An example from Documenta 12 is the Indian artist Amar Kanwar’s video installation The Lightning Testimonies, which deals with personal experiences of sexual violence in wars and conflicts, as well as the mechanisms that enable such violence. Though the installation reveals his educational intent and social activism, Kanwar eschews the conventions of the documentary, using instead form, composition, staged events, and non-linear narratives.
In the article “Documentary Uncertainty” from Documenta 12 Magazine, the artist and theorist Hito Steyerl discusses the concept of documentarism and investigates the development and availability of camera technology and the distribution of images. She introduces what she calls “the uncertainty principle of modern documentarism”: the only thing that is certain in today’s documentaries is that we inevitably doubt whether what we’re seeing is true. Steyerl contends that documentary techniques are one of the primary characteristics of art in the 1990s, but argues that artists who used such techniques neglected to consider that also documents are a concentration of power, authority, expertise, and knowledge hierarchies. As Steyerl points out, the conventions that continue to underlie documentaries are based on educational aims and social criticism, where the medium is frequently perceived as transparent. The political meaning of camera-based expressions does not necessarily lie in the given themes, but also emerge in the way these expressions are organized.
As artists, our interest is in the image and in the role that camera-based images play in society. In a society that is replete with imagery, situations constantly arise where we must read and interpret images, and it is strange how rarely society reflects on such interpretation. For our upcoming exhibition at Fotogalleriet, we have created an archive of video clips from natural disasters that have been published in the news. The striking part of these emotionally charged videos is that when they are taken out from their proper context, they become devoid of meaning and fail to relate any particular narrative.

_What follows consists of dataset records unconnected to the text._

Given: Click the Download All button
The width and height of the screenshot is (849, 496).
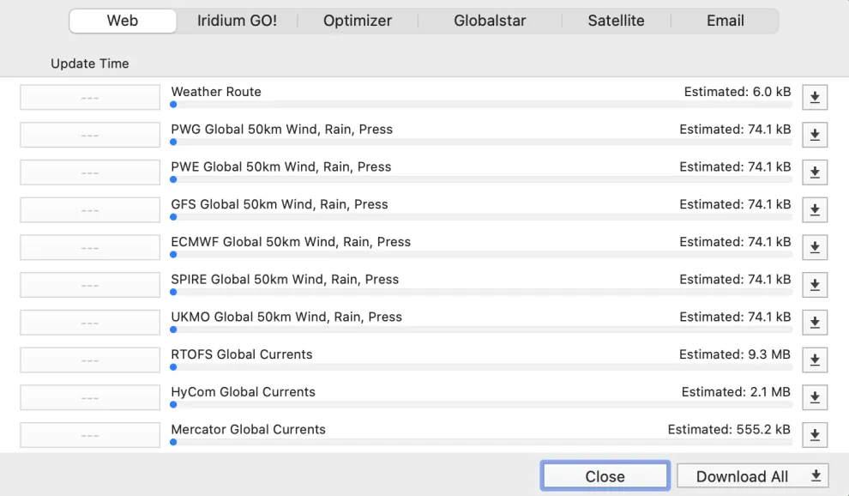Looking at the screenshot, I should pos(752,475).
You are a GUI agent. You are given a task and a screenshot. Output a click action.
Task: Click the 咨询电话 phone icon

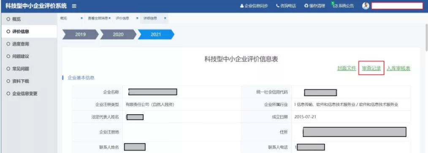click(x=278, y=6)
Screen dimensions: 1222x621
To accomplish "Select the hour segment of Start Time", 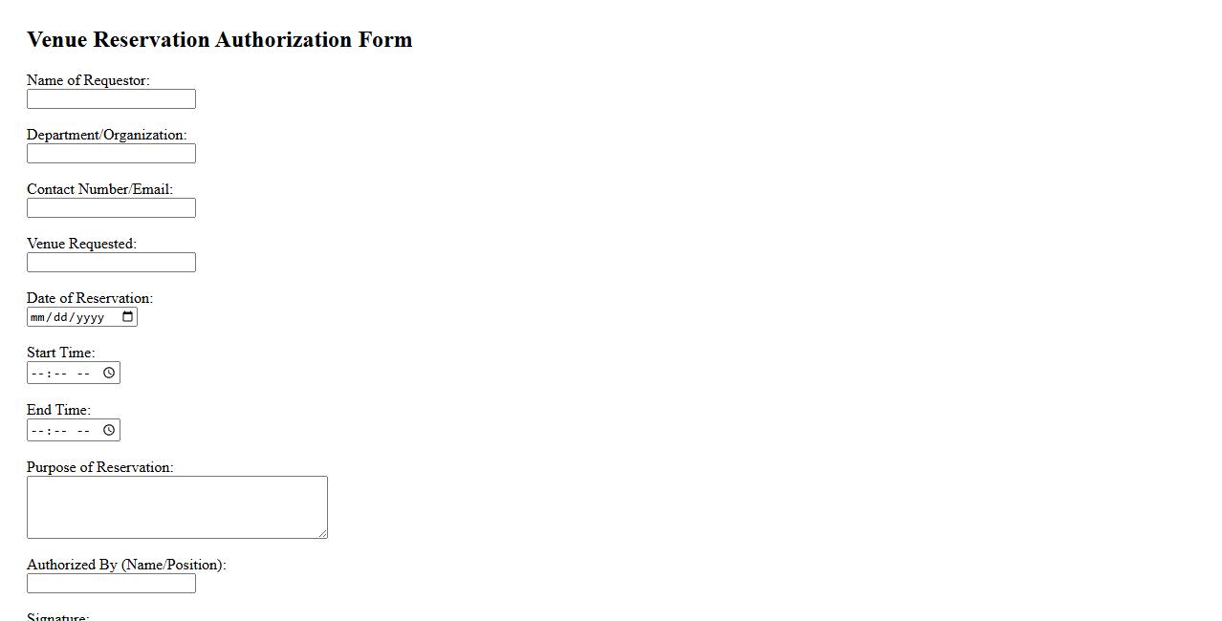I will [37, 374].
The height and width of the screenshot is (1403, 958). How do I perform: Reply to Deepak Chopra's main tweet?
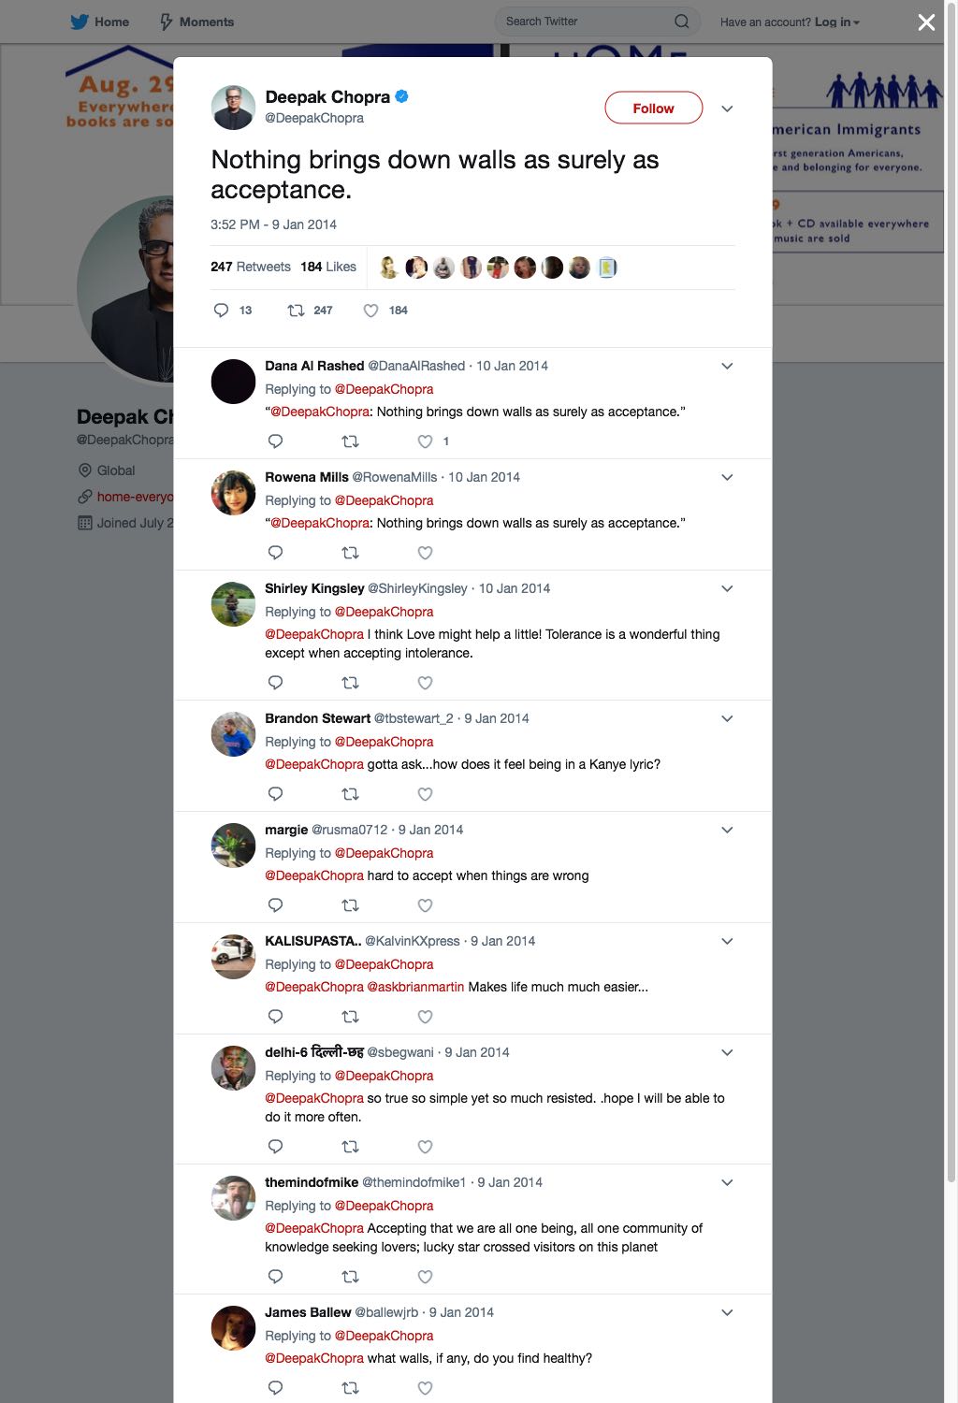222,311
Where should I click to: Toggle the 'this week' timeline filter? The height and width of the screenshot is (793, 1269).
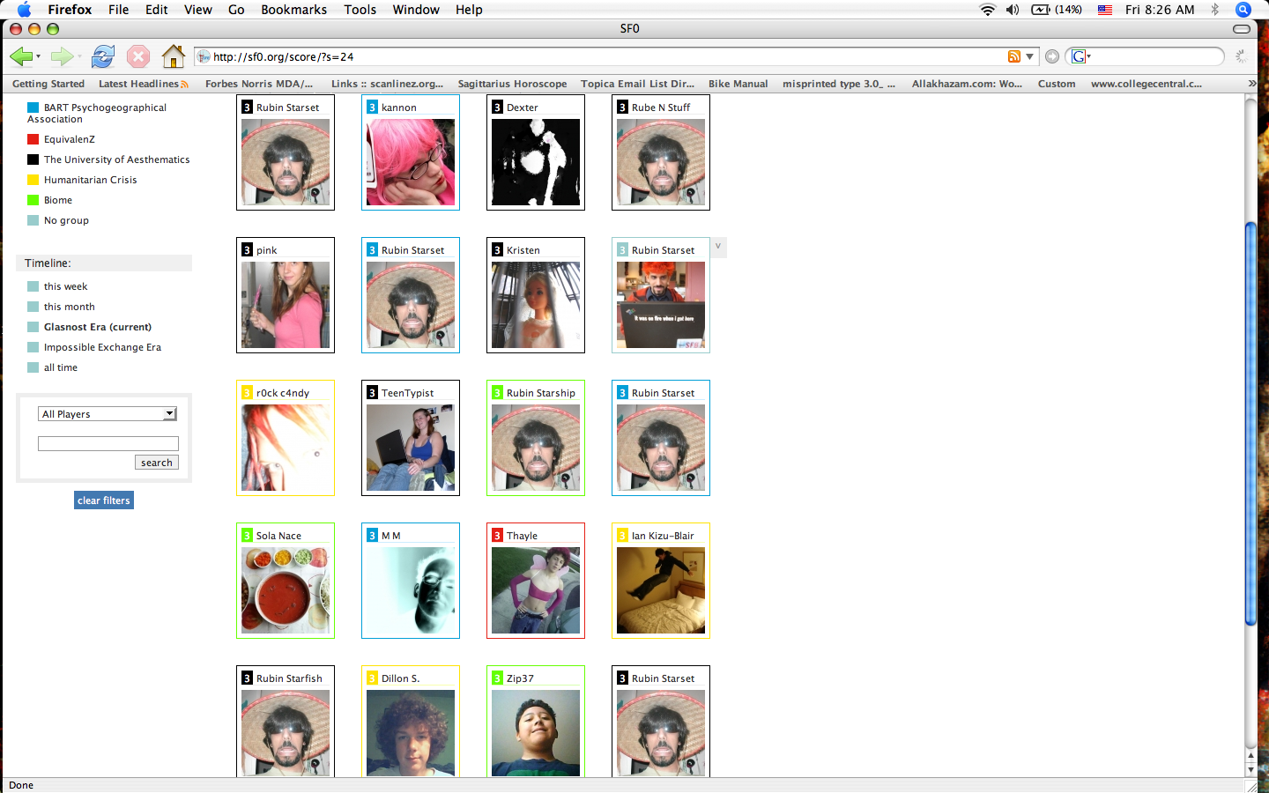pos(33,286)
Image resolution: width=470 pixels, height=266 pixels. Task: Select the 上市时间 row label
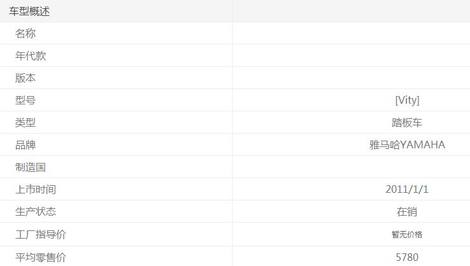pyautogui.click(x=36, y=190)
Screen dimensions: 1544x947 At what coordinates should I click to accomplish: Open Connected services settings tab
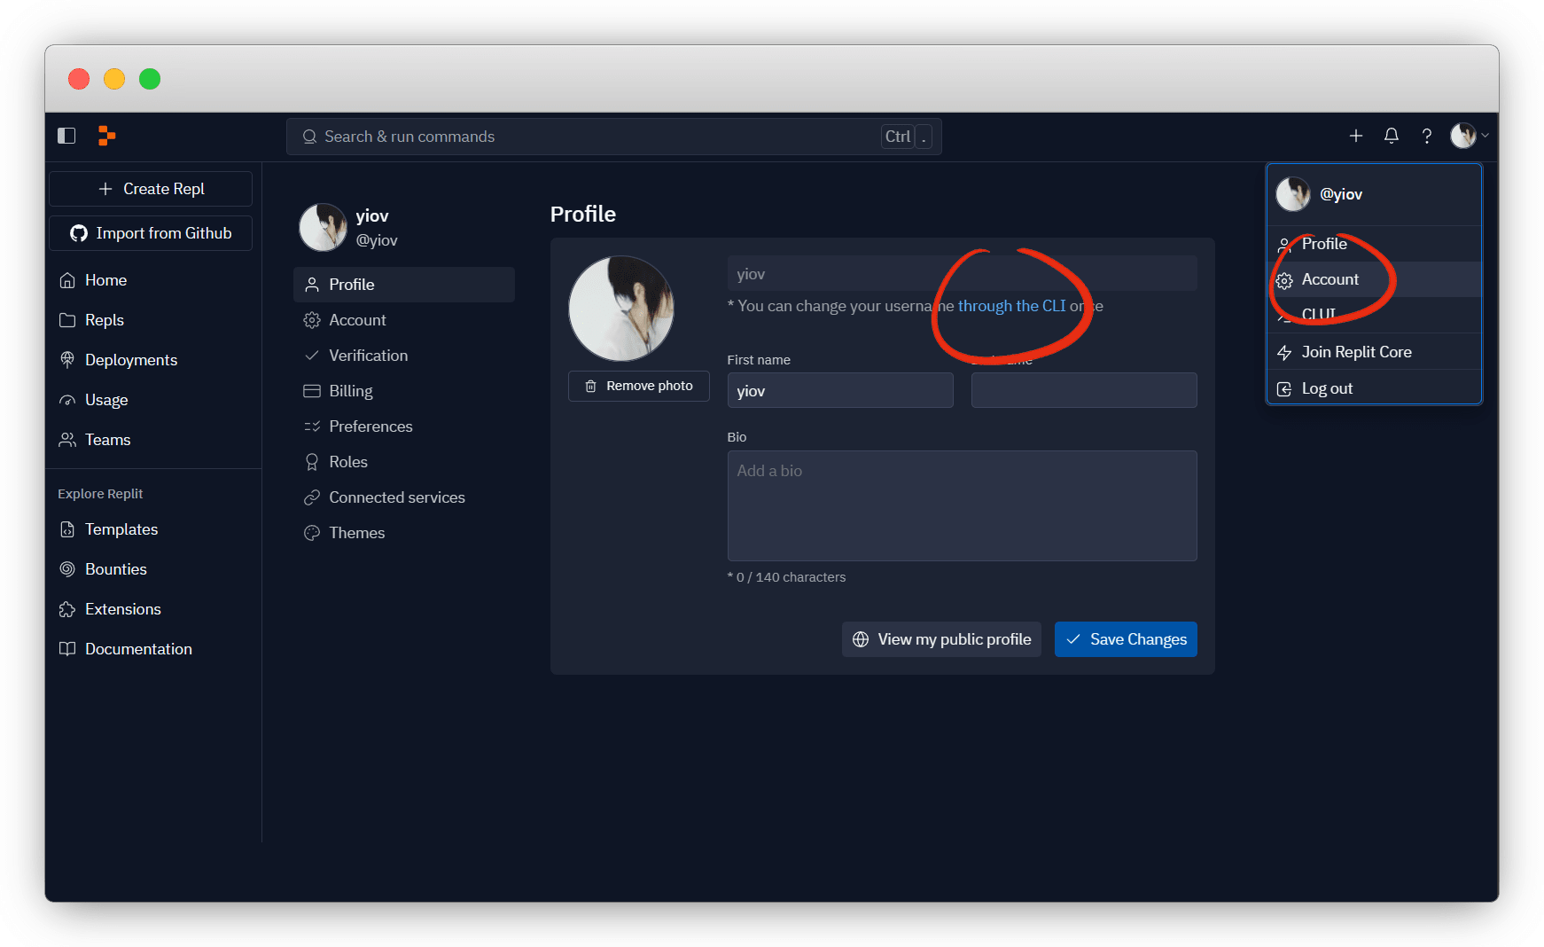(396, 497)
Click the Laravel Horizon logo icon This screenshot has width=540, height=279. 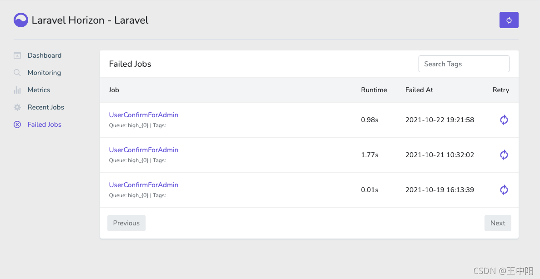pyautogui.click(x=21, y=20)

When working on this archive, our basic idea was to break the material down into its constituent components by separating sound and image and by extracting still frames from the video. In our presentation we collocate images from different events in new ways in order to create a new space. We thus liberate the images from their original context in order to open up new narratives.
ToftHonerud presents its project at Fotogalleriet from 10 November to 23 December 2011.